PMI protects the lender when your down payment is less than 20%. Under the Homeowners Protection Act, you can request PMI cancellation once your equity reaches 20% (80% LTV).
Formula
Monthly PMI = Loan Amount × (PMI Rate % ÷ 100) ÷ 12
Annual PMI = Monthly PMI × 12
Current LTV = (Loan Amount ÷ Home Value) × 100
Months to Cancel = ⌈(Loan Balance − 80% × Home Value) ÷ Monthly Principal Paydown⌉
How it works
This calculator uses the annual PMI rate (a percentage of the loan amount) to derive monthly and annual costs, then determines the current loan-to-value ratio and estimates how many months of principal payments are needed to reach the 80% LTV threshold at which PMI can be cancelled under the Homeowners Protection Act.
PMI rates vary by lender, loan type, credit score, and down payment size, typically ranging from 0.2% to 2% annually. This tool uses a straight-line paydown model; actual amortization means each payment pays slightly more principal over time, so the true cancellation date may arrive slightly sooner.
Worked example
Worked example
- Monthly PMI = $240,000 × (0.85% ÷ 100) ÷ 12 = $170.00
- Annual PMI = $170.00 × 12 = $2,040
- Current LTV = ($240,000 ÷ $300,000) × 100 = 80.0%
- LTV is already at 80%, so PMI cancellation threshold is already met
Monthly PMI: $170.00 | Annual PMI: $2,040 | Current LTV: 80% | Months to PMI cancellation: 0
Key terms
- Private Mortgage Insurance (PMI)
- Insurance required by lenders when the down payment is less than 20%, protecting the lender if the borrower defaults; the cost is borne by the borrower.
- Loan-to-Value (LTV) ratio
- The mortgage balance divided by the appraised home value, expressed as a percentage; PMI is typically required when LTV exceeds 80%.
- PMI rate
- The annual cost of PMI expressed as a percentage of the outstanding loan balance, typically 0.2%–2% depending on credit and loan type.
- Homeowners Protection Act (HPA)
- U.S. federal law requiring lenders to cancel PMI automatically when the LTV reaches 78% and allowing borrower-requested cancellation at 80% LTV.
- Monthly principal paydown
- The portion of each mortgage payment that reduces the outstanding loan balance, distinct from the interest portion.

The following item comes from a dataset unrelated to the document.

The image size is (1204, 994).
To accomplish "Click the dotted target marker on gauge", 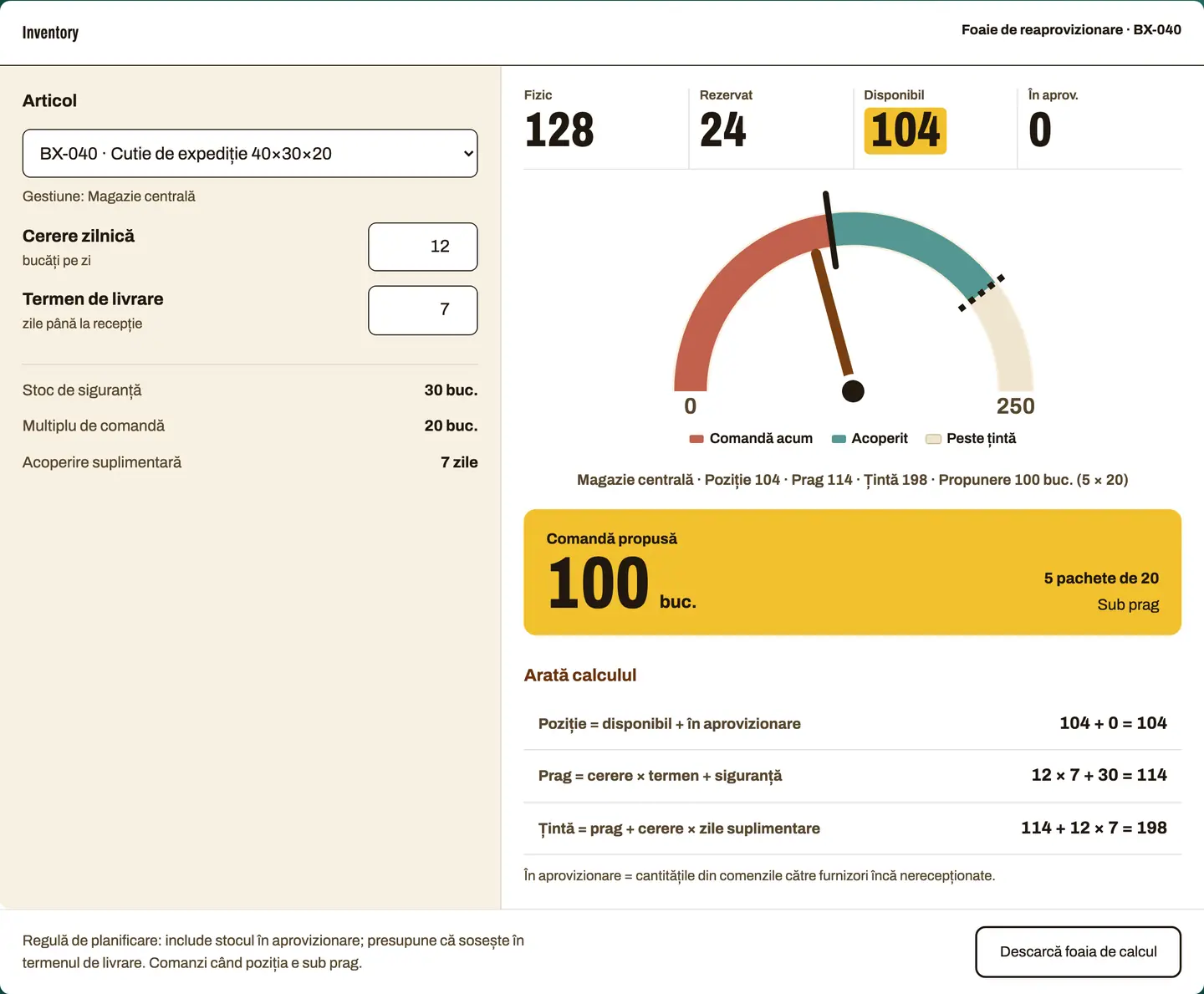I will (982, 293).
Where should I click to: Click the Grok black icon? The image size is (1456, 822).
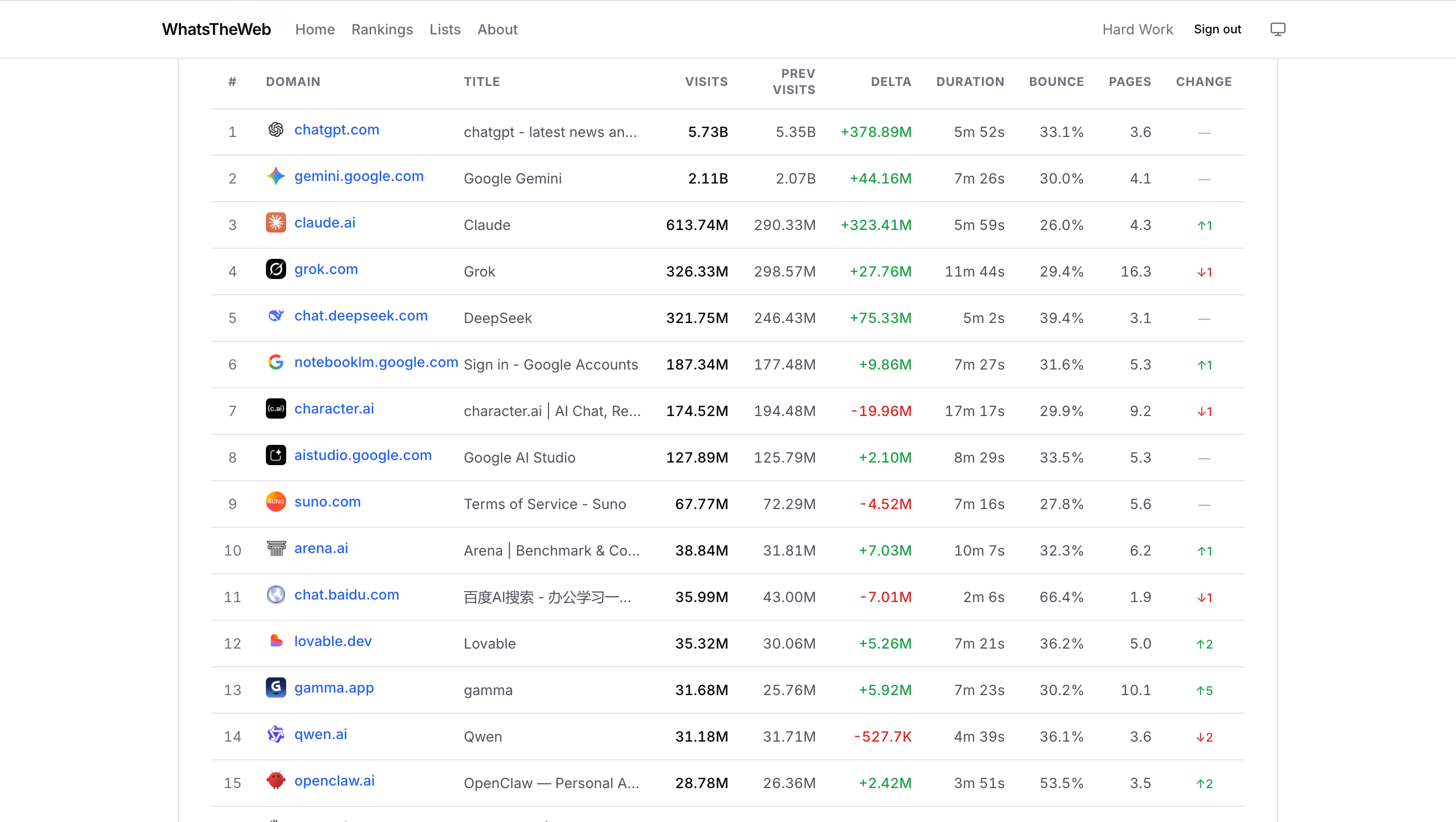[276, 269]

Frequently asked questions
- How do I cancel PMI?
- Under US law (Homeowners Protection Act), you can request PMI cancellation in writing once your loan-to-value ratio reaches 80% based on original value. It auto-cancels at 78% LTV. You may need a new appraisal if relying on appreciation.
- How much does PMI cost?
- PMI typically costs 0.5–1.5% of the loan amount per year, paid monthly. The rate depends on your credit score, down payment size, and loan type. A larger down payment or higher credit score means lower PMI.